Doctor explaining test results to patient

Blue Cross Teams with Clinicians to Improve Treatment for Peripheral Artery Disease  

Working closely with dedicated teams of clinicians, Blue Cross Blue Shield of Michigan is helping to address costs and improve outcomes for patients with peripheral artery disease.  

After analyzing data collected on angioplasty and atherectomy procedures in Michigan, clinicians in Blue Cross’ BMC Collaborative Quality Initiative (CQI) found patterns in how the procedures were used that will help guide changes in treatment.  

Peripheral artery disease is a common circulatory problem in which narrowed arteries reduce blood flow to the limbs and is often caused by fatty deposits that build up on artery walls.  

In some cases, it can be treated with angioplasty – a procedure in which a catheter is threaded through a blood vessel to the affected artery and then a small balloon is inflated to reopen the artery. A stent may be inserted into the artery to keep it open. These procedures must be done in a hospital that is equipped for open heart surgery.  

Atherectomy procedures – in which plaque is shaved or vaporized away from the artery – were initially introduced years ago as a less costly option because they could be performed in an outpatient setting. In 2018 the U.S. Centers for Medicare & Medicaid Services increased reimbursement for the procedure to shift care to outpatient facilities.  

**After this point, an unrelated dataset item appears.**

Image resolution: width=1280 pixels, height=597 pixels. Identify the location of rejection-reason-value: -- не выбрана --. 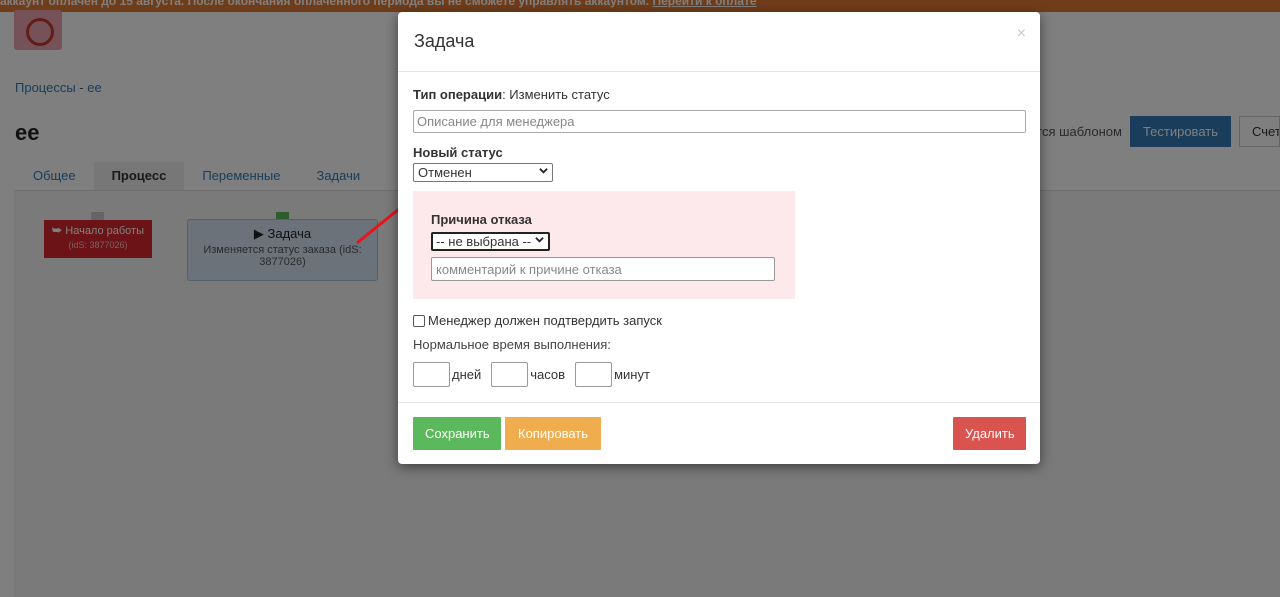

However, the result wasn’t as intended: while the use of atherectomy did increase, cost savings weren’t realized – and the safety and quality of the procedure wasn’t better than the more invasive angioplasty.  

To address this situation, Blue Cross is teaming with the BMC2 CQI and the Michigan Value Collaborative CQI to develop and analyze new care models and payment models for atherectomy and angioplasty in Michigan. A multidisciplinary group will review data and propose a process of care — called a care pathway — for peripheral arterial disease. 

The team also will examine potential changes in reimbursement levels, such as increasing them for angioplasty and reducing them for atherectomy. Analyzing both claims and outcomes data will help determine whether these efforts are working. 

“I think this is a great example of the collaboration between our organizations. The Michigan Value Collaborative provides hospital-unique analytic data that can be used to identify opportunities for quality improvement and appropriate cost reduction,” said Dr. Faris Ahmad, M.D., medical director at Blue Cross Blue Shield of Michigan. “This helps ensure hospital and physician leaders are able to enhance the impact of their quality improvement activities.”